Первый шар пошёёёл!!
Хор им.Рабкрина:
– А что с природой, деда Ленин?
– Кудыть её приткнём??
– И про любовь пропой, Инесса:
– Под ним? Или на нём?!
Часть первая: Лето Кетцалькоатля
I. Анимато, но без мата
Толик обожжжал ездить к бабке с дедом на всё лето!!
– Хорошо, что есть каникулы,
– Летние, зимние…
– Мы сегодня про каникулы
– Эту песенку поём!
Радостно выводил смешанный детский хор на последней в учебном году «Пионерской зорьке».
Да и как же можно было не обожать ехать куда-то, да ещё на поезде, да через саму Москву, а потом, от Дубны, на «Ракете» или «Метеоре», да вдоль по Волге-матушке!
Иээхх, ма, тру-ля-ля, расписные кренделя!!
Стоя на пассажирской палубе, разделяющей носовой и кормовой салоны мчащегося судна, жадно глотая встречный воздух, наполненный пьянящими ароматами проносящихся мимо сосновых боров и заливных лугов, он ощущал каждый раз неподдельный, ни с чем не сравнимый восторг
Позади, да так далеко, словно и не было вовсе, оставался родной город, скучная квартира на третьем этаже сложенной из серого силикатного кирпича пятиэтажки-брежневки, школьная рутина, неизменная, как тиканье настенных часов, и вечно гундосящий по поводу и без повода сосед-еврей.
Мама на время поездки тоже как-то преображалась, молодела, хорошела просто-таки до степени нескрываемого обожания отца.
Метаморфоза происходила с ней, видимо, только от осознания факта, что она бросает, хотя бы и на время, город с его постылой работой, ежедневную стирку, готовку, уборку, развешанные по всей квартире для просушки простыни с пододеяльниками и выясняющих межличностные и международные отношения соседей-алкашей с верхнего этажа.
Вся эта повседневная серость сразу после проверки коричневых картонных билетиков перед посадкой неумолимо растворялась в стоящем пока без движения вокзале с грустным, отчаянно машущим рукой отцом на перроне и резвым застиланием постелей с последующим молниеносным взятием ложбины верхней койки.
Состав, судорожно вздрогнув всем четырнадцативагонным крупом, трогался, вокзал уходил назад, и толькочтошняя тошная рутина враз исчезала в мерном перестукивании – ти-так, ти-так, не спи, дурак! – колёс бодро бегущего по рельсам поезда дальнего следования.
Расплавлялась в горячем ароматном чае в гладких стаканах с обязательными литыми подстаканниками, разносимом по купе добродушными проводницами.

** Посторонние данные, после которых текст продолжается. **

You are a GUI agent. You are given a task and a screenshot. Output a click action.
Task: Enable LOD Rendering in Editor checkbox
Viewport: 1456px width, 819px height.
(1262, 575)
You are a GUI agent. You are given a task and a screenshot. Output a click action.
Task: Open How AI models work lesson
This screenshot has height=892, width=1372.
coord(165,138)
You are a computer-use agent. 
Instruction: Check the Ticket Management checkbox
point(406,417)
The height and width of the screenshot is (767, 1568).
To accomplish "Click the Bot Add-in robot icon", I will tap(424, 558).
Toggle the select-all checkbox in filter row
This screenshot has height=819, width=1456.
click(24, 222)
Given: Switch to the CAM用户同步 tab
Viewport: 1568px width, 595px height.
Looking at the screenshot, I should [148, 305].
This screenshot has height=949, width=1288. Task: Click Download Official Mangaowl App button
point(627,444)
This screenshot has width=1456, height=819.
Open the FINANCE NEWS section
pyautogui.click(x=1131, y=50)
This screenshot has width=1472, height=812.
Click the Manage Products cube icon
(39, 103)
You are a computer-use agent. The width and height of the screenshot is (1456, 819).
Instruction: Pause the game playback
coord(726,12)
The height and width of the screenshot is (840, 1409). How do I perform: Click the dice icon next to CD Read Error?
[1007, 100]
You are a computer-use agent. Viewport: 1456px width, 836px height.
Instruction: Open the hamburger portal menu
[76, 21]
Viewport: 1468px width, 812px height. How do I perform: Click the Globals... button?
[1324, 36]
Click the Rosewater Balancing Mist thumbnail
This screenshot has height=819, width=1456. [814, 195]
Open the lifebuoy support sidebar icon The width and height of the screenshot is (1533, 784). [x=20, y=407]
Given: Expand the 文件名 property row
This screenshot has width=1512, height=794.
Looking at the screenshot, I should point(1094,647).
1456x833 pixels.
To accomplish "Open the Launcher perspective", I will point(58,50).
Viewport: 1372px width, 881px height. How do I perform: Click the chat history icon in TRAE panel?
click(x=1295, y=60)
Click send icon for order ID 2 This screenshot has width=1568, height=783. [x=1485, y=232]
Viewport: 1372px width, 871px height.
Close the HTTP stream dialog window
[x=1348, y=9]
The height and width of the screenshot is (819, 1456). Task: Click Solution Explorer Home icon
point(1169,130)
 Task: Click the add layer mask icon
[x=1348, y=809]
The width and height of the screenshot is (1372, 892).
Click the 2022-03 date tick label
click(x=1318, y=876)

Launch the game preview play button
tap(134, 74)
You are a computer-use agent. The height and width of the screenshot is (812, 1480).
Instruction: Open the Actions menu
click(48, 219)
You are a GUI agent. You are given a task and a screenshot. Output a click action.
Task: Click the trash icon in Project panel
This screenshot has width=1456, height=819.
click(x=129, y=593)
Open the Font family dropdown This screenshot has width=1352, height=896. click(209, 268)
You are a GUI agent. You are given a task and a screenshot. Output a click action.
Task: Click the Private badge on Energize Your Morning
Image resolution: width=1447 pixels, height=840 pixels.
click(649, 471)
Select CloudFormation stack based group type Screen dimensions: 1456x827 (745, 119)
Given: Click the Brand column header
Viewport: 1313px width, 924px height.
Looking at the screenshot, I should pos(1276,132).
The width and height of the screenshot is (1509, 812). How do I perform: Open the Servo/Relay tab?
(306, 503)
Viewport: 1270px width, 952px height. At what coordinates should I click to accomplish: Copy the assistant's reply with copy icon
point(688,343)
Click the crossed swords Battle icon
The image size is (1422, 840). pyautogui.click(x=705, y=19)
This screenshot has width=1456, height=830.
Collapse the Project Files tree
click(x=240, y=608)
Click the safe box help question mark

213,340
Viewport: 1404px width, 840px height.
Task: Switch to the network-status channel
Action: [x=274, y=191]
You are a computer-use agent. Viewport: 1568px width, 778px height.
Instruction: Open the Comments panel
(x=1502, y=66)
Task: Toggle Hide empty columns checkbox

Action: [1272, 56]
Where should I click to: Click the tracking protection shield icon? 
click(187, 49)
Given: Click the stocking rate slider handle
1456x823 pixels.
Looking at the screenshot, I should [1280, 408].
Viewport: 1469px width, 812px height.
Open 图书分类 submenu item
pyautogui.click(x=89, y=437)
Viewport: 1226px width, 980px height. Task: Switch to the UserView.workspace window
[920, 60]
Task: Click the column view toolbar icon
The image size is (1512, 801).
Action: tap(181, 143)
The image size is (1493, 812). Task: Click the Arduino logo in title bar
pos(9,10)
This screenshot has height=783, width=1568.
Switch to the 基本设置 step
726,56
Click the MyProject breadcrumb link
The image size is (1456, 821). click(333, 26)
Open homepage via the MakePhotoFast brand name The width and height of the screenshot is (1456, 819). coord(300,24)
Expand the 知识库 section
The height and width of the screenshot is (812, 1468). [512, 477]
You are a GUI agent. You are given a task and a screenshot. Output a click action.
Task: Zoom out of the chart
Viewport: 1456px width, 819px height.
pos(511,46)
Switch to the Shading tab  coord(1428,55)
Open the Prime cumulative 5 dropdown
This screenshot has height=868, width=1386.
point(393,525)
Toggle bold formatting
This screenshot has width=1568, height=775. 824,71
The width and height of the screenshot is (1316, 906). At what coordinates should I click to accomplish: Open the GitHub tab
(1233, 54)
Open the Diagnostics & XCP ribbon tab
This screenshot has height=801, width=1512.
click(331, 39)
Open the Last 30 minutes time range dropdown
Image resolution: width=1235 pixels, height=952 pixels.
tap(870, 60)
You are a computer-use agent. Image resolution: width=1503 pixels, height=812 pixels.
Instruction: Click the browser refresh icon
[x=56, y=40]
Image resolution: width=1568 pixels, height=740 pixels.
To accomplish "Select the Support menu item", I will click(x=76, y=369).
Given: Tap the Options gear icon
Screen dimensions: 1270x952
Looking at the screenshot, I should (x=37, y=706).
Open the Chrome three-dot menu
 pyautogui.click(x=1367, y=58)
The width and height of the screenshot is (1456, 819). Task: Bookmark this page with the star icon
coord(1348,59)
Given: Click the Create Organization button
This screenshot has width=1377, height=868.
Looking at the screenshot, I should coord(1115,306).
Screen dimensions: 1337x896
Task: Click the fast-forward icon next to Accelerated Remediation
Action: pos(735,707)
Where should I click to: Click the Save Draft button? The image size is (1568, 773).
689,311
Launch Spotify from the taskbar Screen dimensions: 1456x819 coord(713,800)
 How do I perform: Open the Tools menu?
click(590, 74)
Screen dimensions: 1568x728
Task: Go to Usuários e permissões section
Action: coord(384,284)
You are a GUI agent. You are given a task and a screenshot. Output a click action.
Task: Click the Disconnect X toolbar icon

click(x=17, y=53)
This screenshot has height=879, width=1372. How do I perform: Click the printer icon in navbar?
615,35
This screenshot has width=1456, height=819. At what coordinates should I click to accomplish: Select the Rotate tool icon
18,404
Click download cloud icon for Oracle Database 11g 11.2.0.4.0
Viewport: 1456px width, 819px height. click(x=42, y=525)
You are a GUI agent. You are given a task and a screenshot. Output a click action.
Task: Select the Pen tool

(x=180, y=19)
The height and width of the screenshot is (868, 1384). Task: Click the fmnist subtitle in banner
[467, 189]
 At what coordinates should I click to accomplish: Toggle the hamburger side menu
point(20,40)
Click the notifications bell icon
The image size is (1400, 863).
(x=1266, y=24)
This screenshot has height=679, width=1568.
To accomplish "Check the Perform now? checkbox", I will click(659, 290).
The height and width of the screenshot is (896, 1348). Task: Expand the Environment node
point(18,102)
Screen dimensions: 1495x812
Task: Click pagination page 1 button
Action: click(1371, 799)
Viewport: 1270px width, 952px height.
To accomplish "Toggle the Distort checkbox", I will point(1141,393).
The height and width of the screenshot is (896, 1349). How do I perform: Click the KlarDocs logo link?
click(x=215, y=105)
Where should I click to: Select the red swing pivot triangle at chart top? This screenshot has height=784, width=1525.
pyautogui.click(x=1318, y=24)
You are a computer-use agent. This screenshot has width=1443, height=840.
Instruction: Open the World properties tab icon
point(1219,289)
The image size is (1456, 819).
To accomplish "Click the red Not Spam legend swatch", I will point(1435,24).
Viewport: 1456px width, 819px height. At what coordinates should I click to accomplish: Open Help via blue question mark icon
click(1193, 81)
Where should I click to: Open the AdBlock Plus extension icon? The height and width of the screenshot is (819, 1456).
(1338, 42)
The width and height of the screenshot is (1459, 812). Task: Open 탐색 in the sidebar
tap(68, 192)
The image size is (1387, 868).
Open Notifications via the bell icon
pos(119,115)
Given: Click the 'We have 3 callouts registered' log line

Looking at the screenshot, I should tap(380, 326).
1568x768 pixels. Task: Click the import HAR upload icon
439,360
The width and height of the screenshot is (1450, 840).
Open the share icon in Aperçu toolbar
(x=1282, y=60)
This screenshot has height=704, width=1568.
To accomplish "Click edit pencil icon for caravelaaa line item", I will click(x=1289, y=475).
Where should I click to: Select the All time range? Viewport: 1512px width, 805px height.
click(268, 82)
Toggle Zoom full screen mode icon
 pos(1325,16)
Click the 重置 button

И окончательно забывалась в тихом ходе километрового эскалатора на станции метро «Комсомольская» и адском вое выныривающего из туннеля, как сатана из девятого круга преисподней, состава.
А уж совсем потом, на Волге – в предналётной сирене подплывающего к пристани судна и в зычной, перекрывающий вой команде с капитанского мостика:
– Принять швартовы!
Матрос кидает линь начальнику дебаркадера дядь Витале, пузатенькому мужичку, одетому в потерявшие форму брюки-клёш, чёрно-бело-полосую тельняшку и настоящую капитанскую фуражку.
Тот вытягивает за линь петлю-огон швартовых, накидывает её на палубный пал, обматывает диагональными кольцами, и оба сломя голову бегут к другому краю, чтобы повторить операцию.
Капитан подтягивает судно к самому борту дебаркадера, мягко прижимает его к плотно развешанным там и сям на цепях автомобильным покрышкам, а матрос тем временем открывает дверь и крепит трап с поручнями для схода пассажиров.
Всё – по деревянным стланям на борт дебаркадера, да по танцующим доскам понтонного моста на обрывистый берег, чемодан на плечо, авоську в зубы, и вот оно – начало приключения длиной почти в три месяца!!
– Толииик! – звала мама, выглядывая на палубу из носового салона: – Иди уже сюда, вовнутрь, а то ещё простудишься, не дай Бог, на ветру. Хорошенькие тогда у тебя будут каникулы!